Yukio Mishima - 'Confessions of a Mask'

This has a remarkable cover:

Confessions of a Mask front cover

There is no way I'd have bought it if it hadn't been by Yukio Mishima and 30p. Talk about over-literal ham fisted imagery. The date? 1972, 1977 or 1985, are the publication and reprint years, take your pick. I'm going to guess 1985. If the front weren't bad enough, check out the back:

Confesstions of a Mask back cover

Now, whilst it would admittedly be tricky to write blurb about Mishima without mentioning the impressive suicide, here it's too prominent, surely? People don't read him because of the way he died, do they? And yet, having read it, the cover has begun to seem fitting. The man hanging there impassive to the swords, maybe even asleep. It isn't quite true that the book 'takes us deep into the fascinating and terrible world of the sado-masochistic homosexual': there is no sex of that nature here, nor much of any other nature. Nor is there very much focus on homosexuality, beyond a brief infatuation for Omi, an alpha male at school, and references to the narrator's 'bad habit' (frequent masturbation).

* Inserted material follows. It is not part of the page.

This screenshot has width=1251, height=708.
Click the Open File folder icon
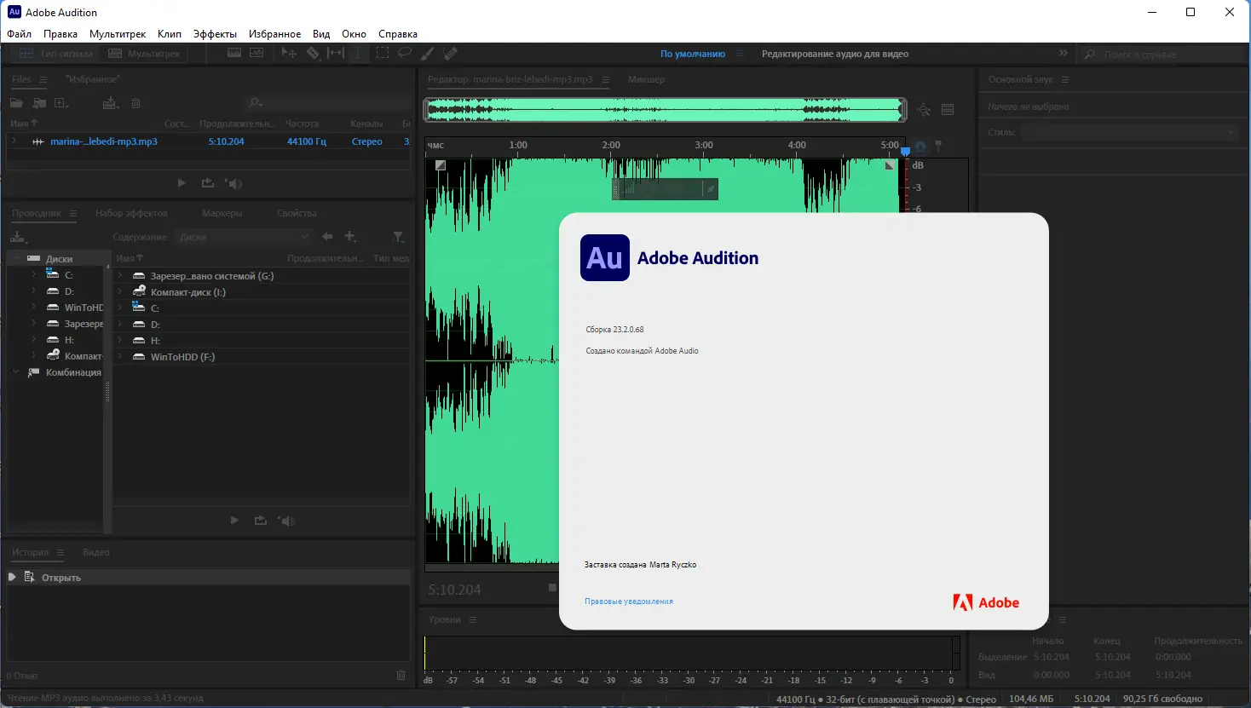16,103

Increasingly as the book continues, it becomes the elephant in the room as he tries to convince himself that he loves Sonoko - indeed, he does seem to love her, just not in a sexual way.

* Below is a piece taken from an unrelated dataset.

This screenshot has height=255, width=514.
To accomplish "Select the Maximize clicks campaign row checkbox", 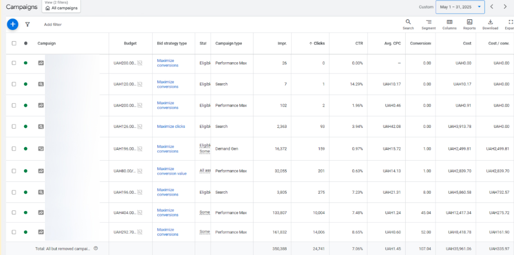I will point(14,127).
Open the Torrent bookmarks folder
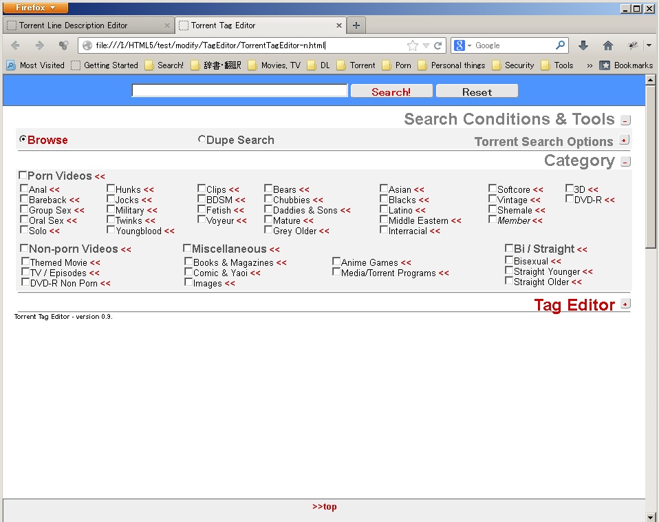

As I travelled toward N Village, along with every jolt of the train came the torment of a childish and pathetic obsession: I was determined that I would not leave without kissing Sonoko. My determination, however, was different from that feeling filled with pride which comes when a person struggles to achieve his desire in spite of timidity: I felt as though I were going thieving. I felt like a fainthearted apprentice in crime who was being coerced into becoming a thief by the leader of his gang. My conscience was pricked by the happiness of being loved. Or perhaps I was craving some still more decisive unhappiness. (p. 157)
This self-analysis is quite typical in its dryness and perspicacity, and is reminiscent of Proust (who gets name-checked, being described as a sodomite, as though this were his chief point of interest) in the way it shifts around: it is only certain that there is a strong emotion, and what the emotion is is open to endless interpretation.

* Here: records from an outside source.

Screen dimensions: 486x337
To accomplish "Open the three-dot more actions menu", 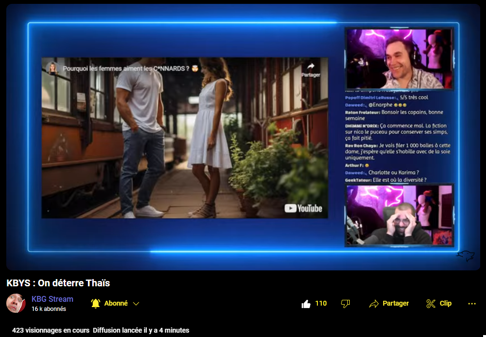I will pos(472,304).
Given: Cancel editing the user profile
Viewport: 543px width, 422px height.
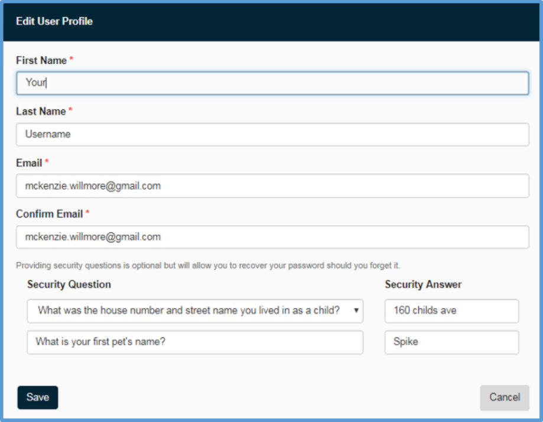Looking at the screenshot, I should point(504,397).
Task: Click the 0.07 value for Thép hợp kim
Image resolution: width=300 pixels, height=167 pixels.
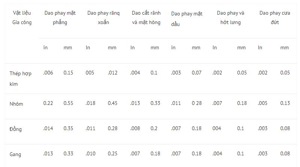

The story is set before, during and after the Second World War, and in it the narrator can see a glorious death solving all sorts of awkward problems. From Mishima, this comes as no surprise at all, one only has to think of Isao from Runaway Horses. The character from The Sea of Fertility the narrator most resembles, though, is Toru from The Decay of the Angel. At least in the early stages of the book, he openly uses people and manipulates them, he is totally alone and he likes it that way. When the prospect of an early death fades, he mellows, becoming far more likeable. This I did find unexpected, but it was completely believable. The intensity of youth dissipates and death no longer seems glorious: he manages a kind of friendship with Sonoko, and as the book ends he finds himself attracted to some muscular young men with no shirts on at a table outside a dancing club. A happy ending, no less.

1 comment:

Mario said...

do yah have an inkling as to where i could find a copy of this book with this cover on it?